For many years, moderate-to-traumatic brain injury has been linked to debilitating conditions such as late-onset Alzheimer’s, but new research out of Boston University suggests that even mild traumatic injury—commonly known as a concussion—could contribute to an increase in Alzheimer’s. And it might only take one concussion.
Concussions Combine with Genetic Factors for Increased Alzheimer’s Risk
The study, which was done by researchers from the Boston University School of Medicine (BUSM) and published in the journal Brain, suggested that when individuals who were at genetic risk for Alzheimer’s had a concussion, it was followed with Alzheimer’s-related brain atrophy and cognitive decline. The Alzheimer’s concussion link was not found for study participants who were not genetically predisposed to the disease.
“We found that having a concussion was associated with lower cortical thickness in brain regions that are the first to be affected in Alzheimer’s disease,” said corresponding author Jasmeet Hayes, Ph.D., assistant professor of psychiatry at BUSM and research psychologist at the National Center for PTSD, VA Boston Healthcare System. “Our results suggest that when combined with genetic factors, concussions may be associated with accelerated cortical thickness and memory decline in Alzheimer’s disease-relevant areas.”
This discovery sheds new light on the way researchers look at brain injuries and adds further importance to the prevention and monitoring of concussions.
Age of Study Participants Indicates Early Alzheimer’s Detection is Possible
In the BUSM study, researchers looked at 160 Iraq and Afghanistan war veterans; within the group were veterans who had suffered one or more concussions and veterans who had never had a concussion. The average age of the participants was 32-years-old, a relatively young age to show signs of mental decline.
Despite the younger age of the study participants, BUSM researchers were still able to note memory decline, leading them to believe that the effects of concussion on brain health can be noted even early in a lifetime.
These findings emphasize the importance of noting any occurrences of concussion (even concussions that sufferers recover quickly from) as one instance—and certainly multiple instances—could translate into long term effects, including the acceleration of Alzheimer’s.
Findings Add to Concerning Data on Brain Injury
Though concussions are considered the mildest of brain trauma injuries, they are not without risks and are especially dangerous when they occur frequently, as is often the case with athletes.
Chronic Traumatic Encephalopathy (CTE) is a progressive degenerative disease of the brain that is linked to a history of repetitive brain trauma and results in brain cells dying off even after the brain trauma is over.
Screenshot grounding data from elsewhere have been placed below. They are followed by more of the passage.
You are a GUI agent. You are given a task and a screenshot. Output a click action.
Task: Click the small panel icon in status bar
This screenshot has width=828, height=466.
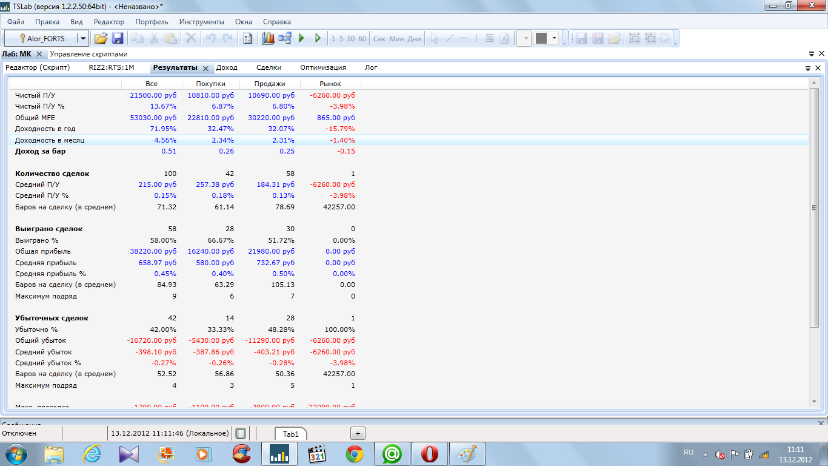pyautogui.click(x=241, y=433)
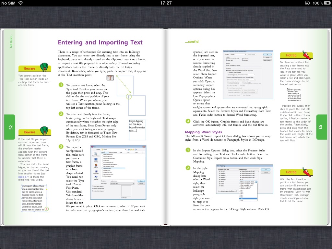Tap the 'Text Basics' chapter label
The image size is (332, 249).
coord(11,42)
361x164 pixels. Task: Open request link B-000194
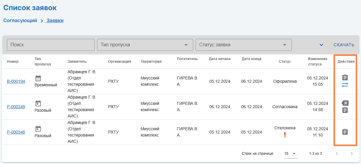coord(16,81)
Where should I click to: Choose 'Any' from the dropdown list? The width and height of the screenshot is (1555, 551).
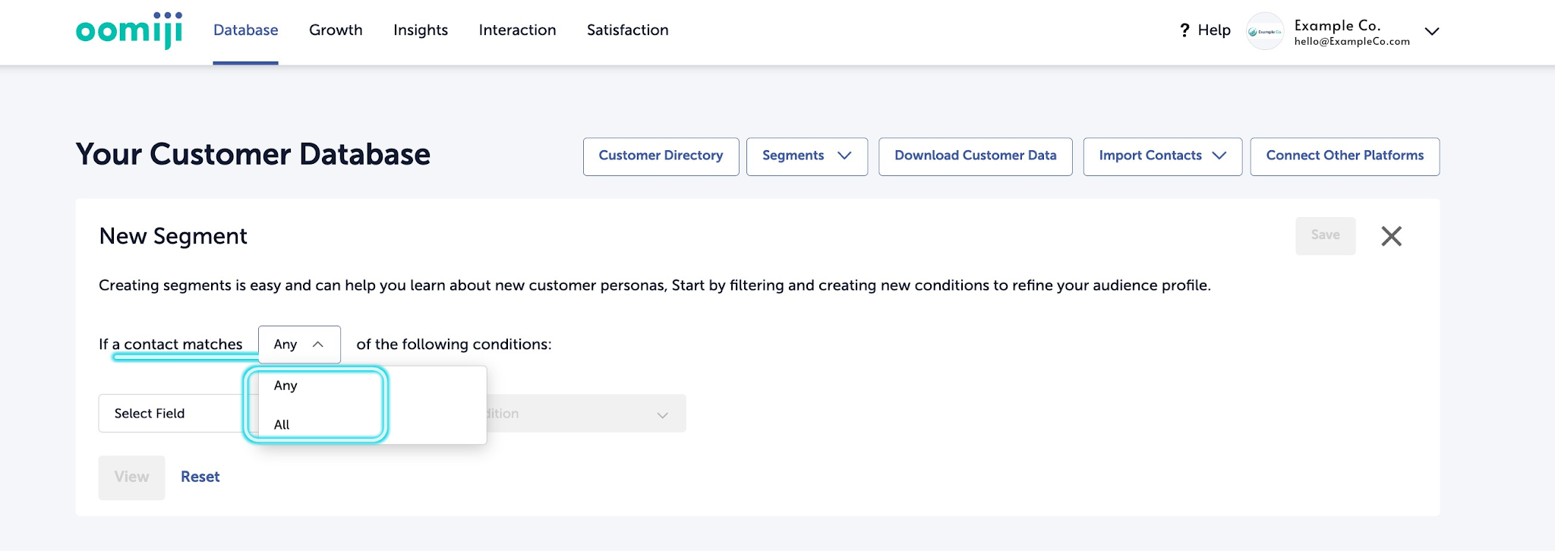coord(285,386)
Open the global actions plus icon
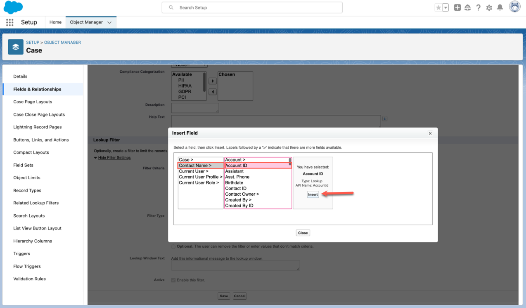Screen dimensions: 526x308 (457, 7)
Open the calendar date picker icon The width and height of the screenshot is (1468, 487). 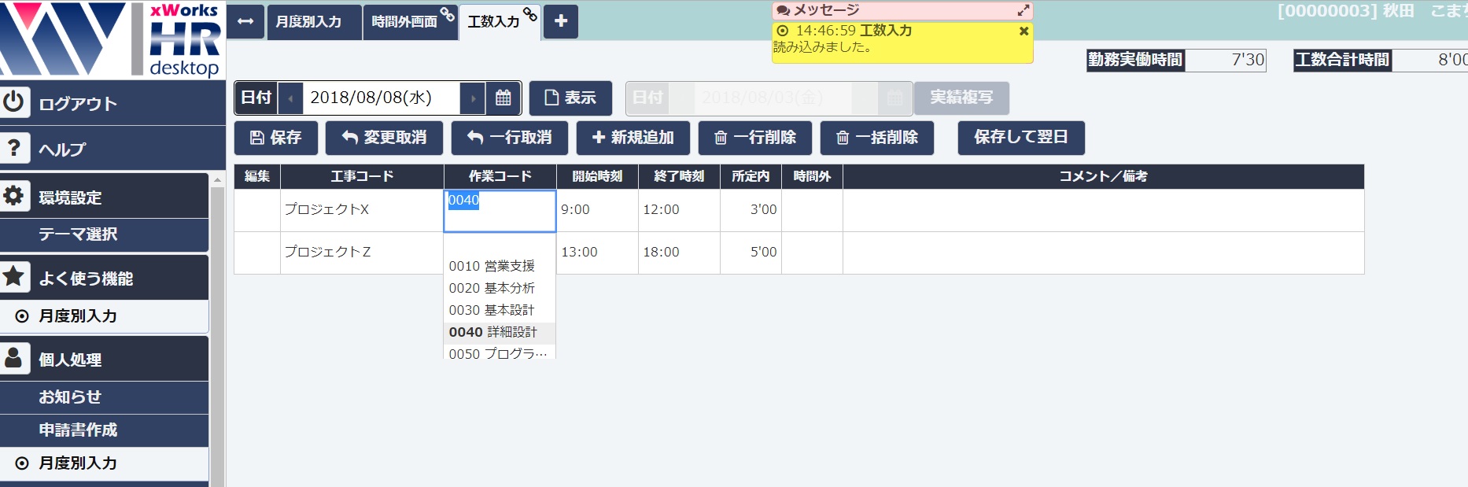click(x=503, y=98)
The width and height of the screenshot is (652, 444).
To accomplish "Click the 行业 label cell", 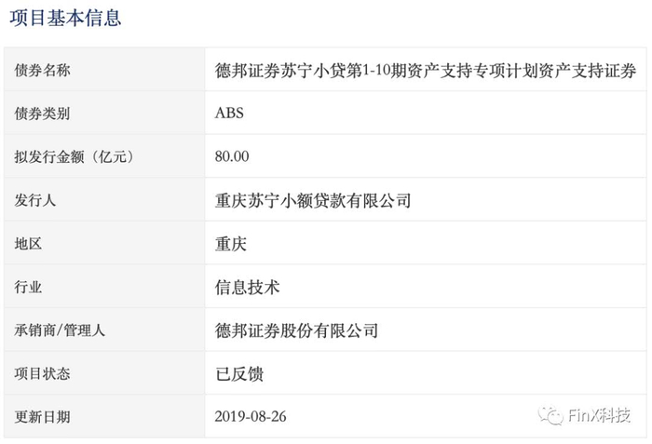I will click(x=104, y=287).
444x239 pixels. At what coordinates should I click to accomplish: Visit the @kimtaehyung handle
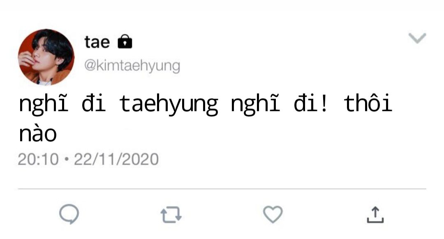[132, 66]
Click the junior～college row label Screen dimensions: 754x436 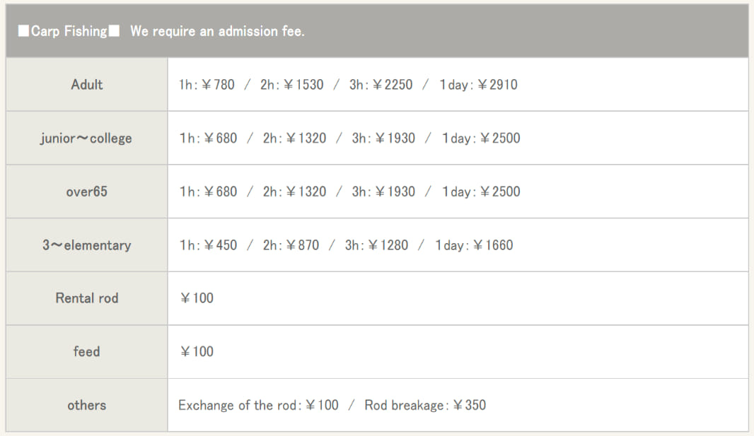click(86, 139)
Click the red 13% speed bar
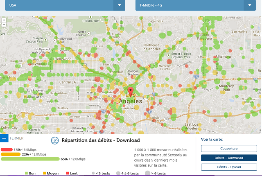This screenshot has height=176, width=262. click(7, 149)
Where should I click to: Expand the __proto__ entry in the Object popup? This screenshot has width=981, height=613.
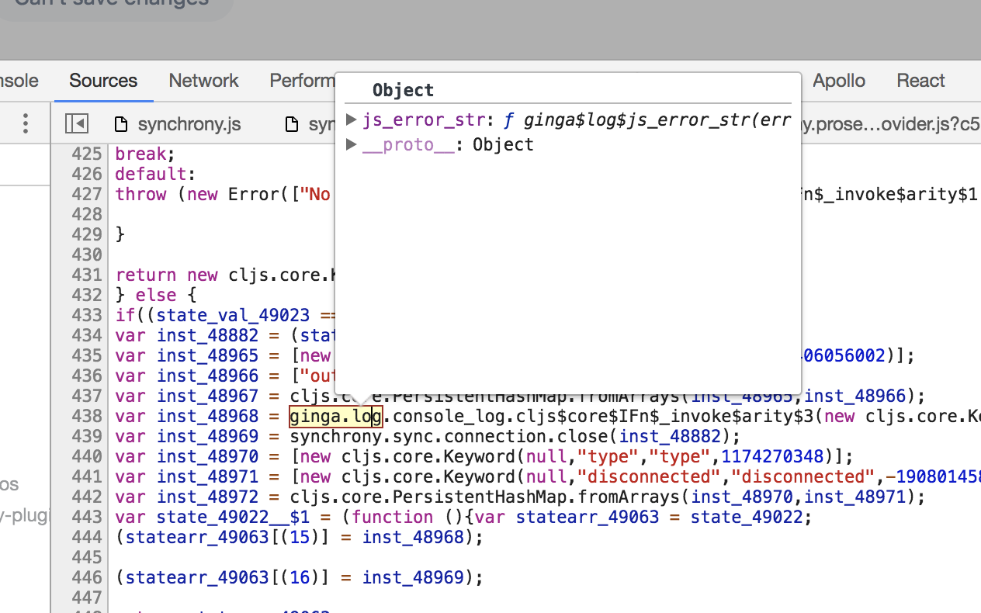tap(351, 144)
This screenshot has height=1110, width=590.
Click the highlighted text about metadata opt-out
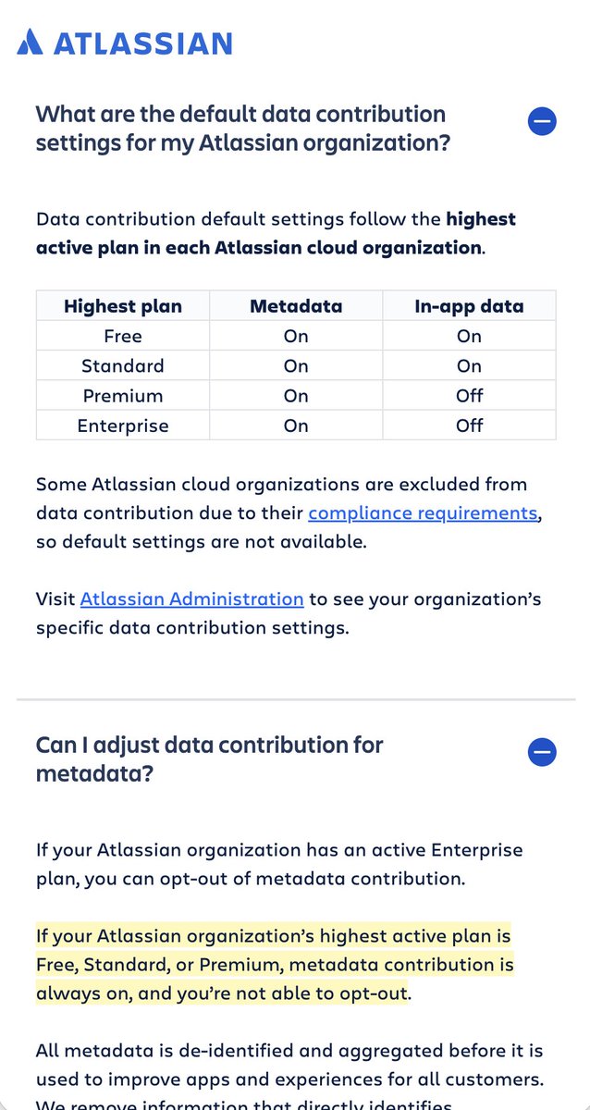coord(275,965)
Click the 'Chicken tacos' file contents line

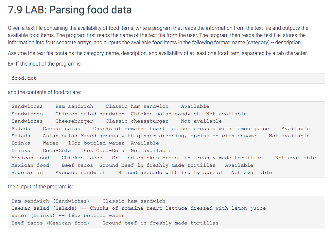click(164, 158)
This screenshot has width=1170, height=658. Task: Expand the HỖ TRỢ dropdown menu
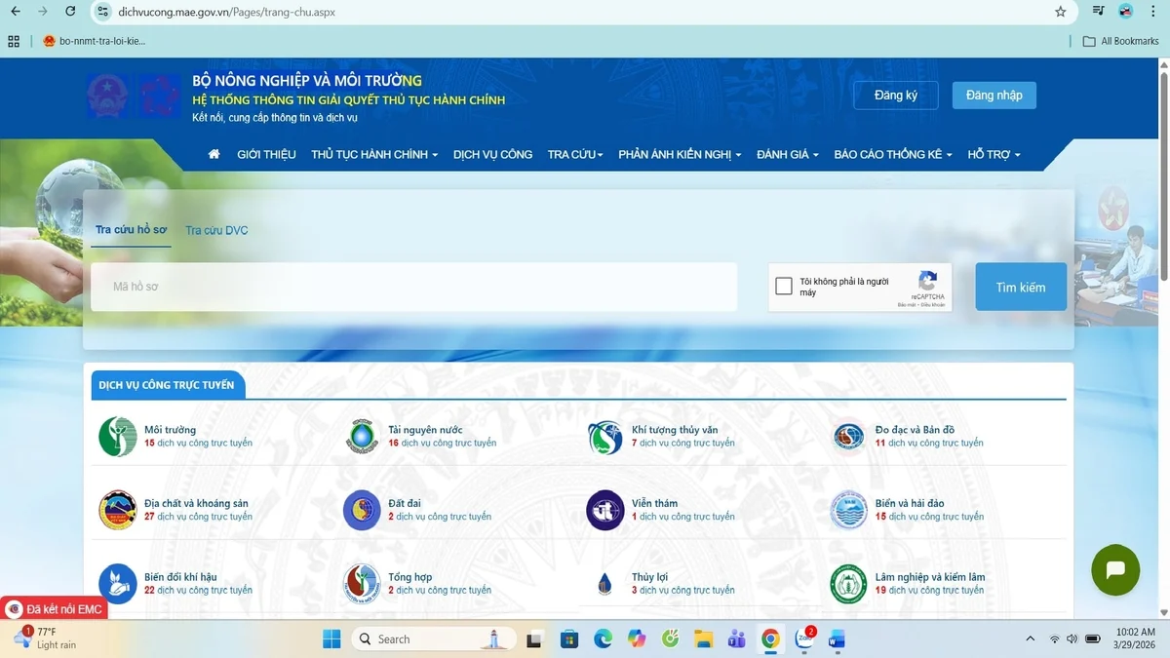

It can only be confirmed through brain tissue analysis and, as such, is identified after death. After finding that the disease appeared to be common in professional football players, 91 former National Football League (NFL) players donated their brains to be studied following their deaths. Of those 91 players, 87 were ultimately diagnosed with CTE.
The Boston University School of Medicine study, however, is the first to find an Alzheimer’s concussion link that could be detected after just one concussion. In light of their findings, the authors are hoping to build upon their research and identify concussion-related mechanisms that accelerate brain-related diseases like Alzheimer’s and CTE.
Researchers Stress Importance of Noting Concussion Incidents
For now, the authors of the BUSM study are saying that the most important thing for individuals to do is to make a careful note of each and any concussion they experience. It’s advice that’s in keeping with new concussion protocols in both the NFL and National Hockey League (NHL).
In the new NFL concussion protocol—drafted in the wake of a $1 billion settlement—independent certified athletic trainers are on the sidelines of all NFL games, watching for signs of concussion. If a concussion is noted, the player must complete a series of steps before they can play again. The system is a sign of improvement in a sport known for the devastating effects of brain injury, but it’s already been criticized for its shortcomings.
The NHL has adopted a similar concussion protocol, with players being pulled from the game if they show even one of a number of concussion signs. Fans, coaches, and players have complained about the strictness of the policy, but for a franchise currently facing lawsuits about their knowledge of brain injuries and their effects, it’s a small price to pay.
What You Need to Know About the Alzheimer’s Concussion Link
Although the BUSM study found that there only seems to be an Alzheimer’s concussion link for those with genetic factors for Alzheimer’s, individuals may not know whether they or a loved one has those genetic factors. Because of this, it’s important for all individuals to do everything they can to prevent concussions, treat them, and record them.
If you suffer a head injury, look for these signs of concussion.
Signs of Concussion
- Headaches or neck pain that does not go away
- Difficulty remembering, concentrating, or making decisions
- Slowness in thinking, speaking, acting, or reading
- Getting lost or easily confused
- Feeling tired all of the time, having no energy or motivation
- Mood changes (feeling sad or angry for no reason)
- Changes in sleep patterns
- Light-headedness, dizziness, or loss of balance
- Urge to vomit (nausea)
- Increased sensitivity to lights, sounds, or distractions
- Blurred vision or eyes that tire easily
- Loss of sense of smell or taste
- Ringing in the ears
If you believe you’ve had a concussion, seek medical attention and record the date of the incident somewhere you’ll remember it.